What is needed: What you return should match the data below exactly, with every entry reproduced.

Task inputs:
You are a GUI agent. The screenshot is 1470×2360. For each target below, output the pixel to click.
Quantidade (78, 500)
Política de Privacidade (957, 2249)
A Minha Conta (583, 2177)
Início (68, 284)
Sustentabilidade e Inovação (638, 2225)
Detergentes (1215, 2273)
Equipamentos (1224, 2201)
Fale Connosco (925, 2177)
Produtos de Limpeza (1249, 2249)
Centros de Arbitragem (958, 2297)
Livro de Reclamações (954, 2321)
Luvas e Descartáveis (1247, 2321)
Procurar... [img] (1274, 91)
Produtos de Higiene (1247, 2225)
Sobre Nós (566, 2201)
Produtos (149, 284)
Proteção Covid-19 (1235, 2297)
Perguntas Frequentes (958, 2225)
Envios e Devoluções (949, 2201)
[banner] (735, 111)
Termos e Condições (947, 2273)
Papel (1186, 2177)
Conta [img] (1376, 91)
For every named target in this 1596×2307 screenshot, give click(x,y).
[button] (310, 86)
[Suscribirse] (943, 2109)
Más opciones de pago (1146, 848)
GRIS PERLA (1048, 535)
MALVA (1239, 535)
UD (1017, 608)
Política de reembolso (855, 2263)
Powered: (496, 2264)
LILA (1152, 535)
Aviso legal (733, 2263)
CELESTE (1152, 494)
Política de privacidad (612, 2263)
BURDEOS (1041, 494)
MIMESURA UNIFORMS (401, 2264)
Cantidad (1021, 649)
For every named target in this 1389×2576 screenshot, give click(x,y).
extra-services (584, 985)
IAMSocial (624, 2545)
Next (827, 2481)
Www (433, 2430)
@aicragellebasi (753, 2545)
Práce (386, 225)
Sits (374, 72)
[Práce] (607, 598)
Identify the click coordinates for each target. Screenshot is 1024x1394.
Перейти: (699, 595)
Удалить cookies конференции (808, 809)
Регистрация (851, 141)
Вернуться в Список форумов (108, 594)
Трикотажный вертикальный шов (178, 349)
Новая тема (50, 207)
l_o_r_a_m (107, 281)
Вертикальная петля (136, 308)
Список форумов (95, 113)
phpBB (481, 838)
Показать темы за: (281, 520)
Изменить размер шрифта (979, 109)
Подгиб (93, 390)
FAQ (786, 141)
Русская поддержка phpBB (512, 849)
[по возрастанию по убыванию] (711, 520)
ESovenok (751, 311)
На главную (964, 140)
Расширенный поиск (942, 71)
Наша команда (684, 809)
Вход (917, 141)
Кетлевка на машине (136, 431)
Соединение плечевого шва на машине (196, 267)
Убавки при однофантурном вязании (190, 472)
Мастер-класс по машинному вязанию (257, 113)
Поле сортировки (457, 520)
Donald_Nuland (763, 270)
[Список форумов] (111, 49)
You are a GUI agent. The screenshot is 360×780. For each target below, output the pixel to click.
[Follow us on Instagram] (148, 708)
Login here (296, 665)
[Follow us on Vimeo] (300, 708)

Your solution:
You are a GUI agent. The screenshot is 1470×2360. For each target below, output the pixel to click.
Quantidade (78, 500)
Política de Privacidade (957, 2249)
A Minha Conta (583, 2177)
Início (68, 284)
Sustentabilidade e Inovação (638, 2225)
Detergentes (1215, 2273)
Equipamentos (1224, 2201)
Fale Connosco (925, 2177)
Produtos de Limpeza (1249, 2249)
Centros de Arbitragem (958, 2297)
Livro de Reclamações (954, 2321)
Luvas e Descartáveis (1247, 2321)
Procurar... [img] (1274, 91)
Produtos de Higiene (1247, 2225)
Sobre Nós (566, 2201)
Produtos (149, 284)
Proteção Covid-19 (1235, 2297)
Perguntas Frequentes (958, 2225)
Envios e Devoluções (949, 2201)
[banner] (735, 111)
Termos e Condições (947, 2273)
Papel (1186, 2177)
Conta [img] (1376, 91)
For every named target in this 1596×2307 screenshot, give click(x,y).
[button] (310, 86)
[Suscribirse] (943, 2109)
Más opciones de pago (1146, 848)
GRIS PERLA (1048, 535)
MALVA (1239, 535)
UD (1017, 608)
Política de reembolso (855, 2263)
Powered: (496, 2264)
LILA (1152, 535)
Aviso legal (733, 2263)
CELESTE (1152, 494)
Política de privacidad (612, 2263)
BURDEOS (1041, 494)
MIMESURA UNIFORMS (401, 2264)
Cantidad (1021, 649)
For every named target in this 1389×2576 screenshot, give click(x,y).
extra-services (584, 985)
IAMSocial (624, 2545)
Next (827, 2481)
Www (433, 2430)
@aicragellebasi (753, 2545)
Práce (386, 225)
Sits (374, 72)
[Práce] (607, 598)
Identify the click coordinates for each target. Screenshot is 1024x1394.
Перейти: (699, 595)
Удалить cookies конференции (808, 809)
Регистрация (851, 141)
Вернуться в Список форумов (108, 594)
Трикотажный вертикальный шов (178, 349)
Новая тема (50, 207)
l_o_r_a_m (107, 281)
Вертикальная петля (136, 308)
Список форумов (95, 113)
phpBB (481, 838)
Показать темы за: (281, 520)
Изменить размер шрифта (979, 109)
Подгиб (93, 390)
FAQ (786, 141)
Русская поддержка phpBB (512, 849)
[по возрастанию по убыванию] (711, 520)
ESovenok (751, 311)
На главную (964, 140)
Расширенный поиск (942, 71)
Наша команда (684, 809)
Вход (917, 141)
Кетлевка на машине (136, 431)
Соединение плечевого шва на машине (196, 267)
Убавки при однофантурном вязании (190, 472)
Мастер-класс по машинному вязанию (257, 113)
Поле сортировки (457, 520)
Donald_Nuland (763, 270)
[Список форумов] (111, 49)
You are a GUI agent. The screenshot is 360×780. For each target below, output the pixel to click.
[Follow us on Instagram] (148, 708)
Login here (296, 665)
[Follow us on Vimeo] (300, 708)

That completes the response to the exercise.